Before 8 a.m. today, Floyd went out running on Key Biscayne, then ate breakfast and began puttering. About 10 a.m., Floyd's wife Maria called here out of curiosity to find out what score had made the cut. That's when the worry started. A call back at 10:30 confirmed the worst.
Floyd, "doing things the Florida Highway Patrol wouldn't like," bombed his way to an airport north of Fort Lauderdale in 30 minutes--perhaps a record. At 11:30, he called here for his tee time.
"12:34," he was told. "I got no chance," said Floyd.
"We can have you there in 40 minutes," interjected the pilot. "Well, let's go," said Floyd, reconstructing the tale.
At that point, Floyd stopped worrying. "It was going to be close and that's all I cared about, really," he said, after shooting a 71, one of only 13 sub-par rounds for the day. "I just wanted people to know that I'd given it my best try. If I didn't, in somebody's eyes, I would have quit (and gone home) because I didn't think I could win. This is my profession. I'd never do that. When you've committed to play, you play."

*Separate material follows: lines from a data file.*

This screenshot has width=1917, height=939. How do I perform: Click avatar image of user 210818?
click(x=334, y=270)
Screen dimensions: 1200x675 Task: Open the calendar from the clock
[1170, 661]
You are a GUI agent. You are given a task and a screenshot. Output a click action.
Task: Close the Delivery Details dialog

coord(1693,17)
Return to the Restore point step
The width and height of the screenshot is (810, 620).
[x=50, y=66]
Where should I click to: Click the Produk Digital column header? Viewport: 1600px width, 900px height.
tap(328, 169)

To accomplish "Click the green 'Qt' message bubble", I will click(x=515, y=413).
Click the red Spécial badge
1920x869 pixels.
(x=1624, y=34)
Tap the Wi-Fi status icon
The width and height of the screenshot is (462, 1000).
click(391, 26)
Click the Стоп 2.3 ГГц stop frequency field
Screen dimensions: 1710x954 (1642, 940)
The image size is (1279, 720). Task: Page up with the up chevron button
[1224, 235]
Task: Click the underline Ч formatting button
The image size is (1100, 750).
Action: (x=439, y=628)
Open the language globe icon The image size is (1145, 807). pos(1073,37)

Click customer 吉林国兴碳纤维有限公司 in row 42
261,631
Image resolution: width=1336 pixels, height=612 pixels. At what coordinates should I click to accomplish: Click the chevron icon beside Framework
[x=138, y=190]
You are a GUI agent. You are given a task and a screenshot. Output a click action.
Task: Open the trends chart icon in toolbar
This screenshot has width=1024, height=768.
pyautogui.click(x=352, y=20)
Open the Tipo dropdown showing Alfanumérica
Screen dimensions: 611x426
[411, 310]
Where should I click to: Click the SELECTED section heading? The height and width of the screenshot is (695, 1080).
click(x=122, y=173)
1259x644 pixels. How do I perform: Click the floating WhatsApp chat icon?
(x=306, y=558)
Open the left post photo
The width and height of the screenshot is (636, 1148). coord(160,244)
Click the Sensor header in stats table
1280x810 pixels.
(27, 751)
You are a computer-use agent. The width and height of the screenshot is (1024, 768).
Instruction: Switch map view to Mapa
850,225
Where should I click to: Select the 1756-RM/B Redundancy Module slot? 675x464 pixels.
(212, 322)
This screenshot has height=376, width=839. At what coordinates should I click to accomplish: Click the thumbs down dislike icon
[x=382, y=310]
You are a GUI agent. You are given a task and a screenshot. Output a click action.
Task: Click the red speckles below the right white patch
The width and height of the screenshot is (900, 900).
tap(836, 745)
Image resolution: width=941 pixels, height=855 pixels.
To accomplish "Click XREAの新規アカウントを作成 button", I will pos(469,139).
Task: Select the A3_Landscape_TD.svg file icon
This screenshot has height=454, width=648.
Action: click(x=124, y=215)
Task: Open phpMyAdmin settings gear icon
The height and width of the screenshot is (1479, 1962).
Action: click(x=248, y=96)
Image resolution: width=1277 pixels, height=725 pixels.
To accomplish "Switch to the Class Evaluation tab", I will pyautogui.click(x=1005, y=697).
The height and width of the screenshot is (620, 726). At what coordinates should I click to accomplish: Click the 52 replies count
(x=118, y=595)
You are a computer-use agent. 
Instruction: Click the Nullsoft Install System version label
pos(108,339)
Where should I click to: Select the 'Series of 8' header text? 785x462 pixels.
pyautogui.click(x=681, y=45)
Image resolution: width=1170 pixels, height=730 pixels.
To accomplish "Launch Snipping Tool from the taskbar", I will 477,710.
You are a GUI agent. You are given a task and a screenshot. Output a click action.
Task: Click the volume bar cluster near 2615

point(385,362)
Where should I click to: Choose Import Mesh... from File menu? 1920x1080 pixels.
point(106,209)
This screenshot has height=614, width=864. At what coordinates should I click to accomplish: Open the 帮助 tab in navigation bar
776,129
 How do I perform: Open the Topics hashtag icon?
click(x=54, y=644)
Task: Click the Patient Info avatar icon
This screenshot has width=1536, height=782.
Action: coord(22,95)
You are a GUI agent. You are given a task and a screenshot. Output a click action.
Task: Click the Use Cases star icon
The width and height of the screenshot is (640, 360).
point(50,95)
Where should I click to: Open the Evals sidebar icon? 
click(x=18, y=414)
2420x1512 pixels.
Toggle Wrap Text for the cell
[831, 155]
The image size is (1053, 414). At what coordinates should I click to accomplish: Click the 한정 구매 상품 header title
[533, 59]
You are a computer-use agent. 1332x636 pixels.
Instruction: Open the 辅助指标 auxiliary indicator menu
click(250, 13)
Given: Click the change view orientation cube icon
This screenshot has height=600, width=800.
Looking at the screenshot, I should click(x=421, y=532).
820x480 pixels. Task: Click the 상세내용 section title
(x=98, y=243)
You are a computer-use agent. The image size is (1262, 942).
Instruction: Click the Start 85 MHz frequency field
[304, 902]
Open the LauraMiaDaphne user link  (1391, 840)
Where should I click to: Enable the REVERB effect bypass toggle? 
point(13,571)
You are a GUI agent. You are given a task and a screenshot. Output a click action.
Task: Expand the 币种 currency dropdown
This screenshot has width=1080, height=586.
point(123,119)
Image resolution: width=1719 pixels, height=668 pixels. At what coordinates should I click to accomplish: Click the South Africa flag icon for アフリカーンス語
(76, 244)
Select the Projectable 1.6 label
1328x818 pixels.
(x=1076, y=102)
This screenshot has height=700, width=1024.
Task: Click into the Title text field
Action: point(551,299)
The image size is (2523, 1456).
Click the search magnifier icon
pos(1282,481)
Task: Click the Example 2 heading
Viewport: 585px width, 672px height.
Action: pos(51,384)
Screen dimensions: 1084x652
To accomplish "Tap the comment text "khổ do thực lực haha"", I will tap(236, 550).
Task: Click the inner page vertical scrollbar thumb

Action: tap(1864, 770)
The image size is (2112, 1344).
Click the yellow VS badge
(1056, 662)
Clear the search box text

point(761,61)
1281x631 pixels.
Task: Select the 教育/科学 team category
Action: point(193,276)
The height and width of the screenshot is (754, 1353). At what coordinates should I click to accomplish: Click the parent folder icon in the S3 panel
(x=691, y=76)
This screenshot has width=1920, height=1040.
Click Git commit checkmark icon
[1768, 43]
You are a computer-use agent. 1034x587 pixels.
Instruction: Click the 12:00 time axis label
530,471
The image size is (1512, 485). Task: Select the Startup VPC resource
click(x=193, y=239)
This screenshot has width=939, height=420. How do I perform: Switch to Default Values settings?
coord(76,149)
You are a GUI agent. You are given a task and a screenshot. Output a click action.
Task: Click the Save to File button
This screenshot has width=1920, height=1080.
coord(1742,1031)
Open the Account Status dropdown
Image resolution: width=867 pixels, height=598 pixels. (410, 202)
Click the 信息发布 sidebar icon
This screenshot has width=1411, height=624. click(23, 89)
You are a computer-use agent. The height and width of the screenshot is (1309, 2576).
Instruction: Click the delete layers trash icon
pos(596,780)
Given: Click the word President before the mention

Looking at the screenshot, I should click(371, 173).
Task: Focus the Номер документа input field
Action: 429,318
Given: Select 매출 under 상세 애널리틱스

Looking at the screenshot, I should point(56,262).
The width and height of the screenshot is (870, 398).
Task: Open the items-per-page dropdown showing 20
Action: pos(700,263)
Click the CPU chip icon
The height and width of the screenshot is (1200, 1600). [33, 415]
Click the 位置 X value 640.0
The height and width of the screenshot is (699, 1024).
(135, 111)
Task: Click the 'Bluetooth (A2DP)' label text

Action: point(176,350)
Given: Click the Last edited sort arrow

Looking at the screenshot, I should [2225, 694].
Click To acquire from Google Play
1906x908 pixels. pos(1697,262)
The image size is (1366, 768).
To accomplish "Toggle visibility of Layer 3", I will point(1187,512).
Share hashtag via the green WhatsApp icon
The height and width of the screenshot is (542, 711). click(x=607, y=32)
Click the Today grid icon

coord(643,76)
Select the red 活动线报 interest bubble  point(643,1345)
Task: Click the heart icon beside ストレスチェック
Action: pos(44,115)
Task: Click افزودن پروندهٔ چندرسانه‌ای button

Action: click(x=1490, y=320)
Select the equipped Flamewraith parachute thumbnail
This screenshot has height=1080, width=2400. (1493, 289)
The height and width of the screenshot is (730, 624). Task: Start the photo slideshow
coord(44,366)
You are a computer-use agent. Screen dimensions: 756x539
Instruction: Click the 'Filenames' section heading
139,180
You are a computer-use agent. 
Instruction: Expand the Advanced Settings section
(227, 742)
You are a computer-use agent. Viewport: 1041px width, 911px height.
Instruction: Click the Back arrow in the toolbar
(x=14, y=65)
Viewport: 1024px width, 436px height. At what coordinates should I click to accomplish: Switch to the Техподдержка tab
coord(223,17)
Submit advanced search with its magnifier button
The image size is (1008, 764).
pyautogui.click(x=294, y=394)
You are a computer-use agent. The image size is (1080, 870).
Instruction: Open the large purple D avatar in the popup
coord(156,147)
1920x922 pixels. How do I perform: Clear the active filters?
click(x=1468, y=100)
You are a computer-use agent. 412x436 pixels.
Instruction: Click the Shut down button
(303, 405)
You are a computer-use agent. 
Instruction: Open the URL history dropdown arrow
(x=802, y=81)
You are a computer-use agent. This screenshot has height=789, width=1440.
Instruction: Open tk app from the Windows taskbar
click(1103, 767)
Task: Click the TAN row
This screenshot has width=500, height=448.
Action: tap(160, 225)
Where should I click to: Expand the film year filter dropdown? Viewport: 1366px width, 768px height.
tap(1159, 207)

How much did all this cost him? "Ohhhh," said Floyd, who started his round par, birdie, birdie, "I got to play real good to break even."
" . . . I just came by car," said Lietzke, needling Floyd. "Nobody'll even want to talk to me."
In reality, Lietzke, like all the players, was enormously impressed by Floyd's effort. "There aren't a whole lot of guys in the world who know how to lease a jet and have a helicopter waiting when it lands on 10 minutes notice," said Lietzke. "You gotta know some people. But Ray Floyd's one of 'em. When I heard who it was that had done it, it didn't surprise me."
A splendid counterpoint to Floyd's high style was coleader Bryant, a five-season tour rabbit who travels the circuit in a motor home with his wife.
"I'm not much of a jet-setter," said Bryant. "A motor home's about right for me. Heck, I have trouble renting an Avis."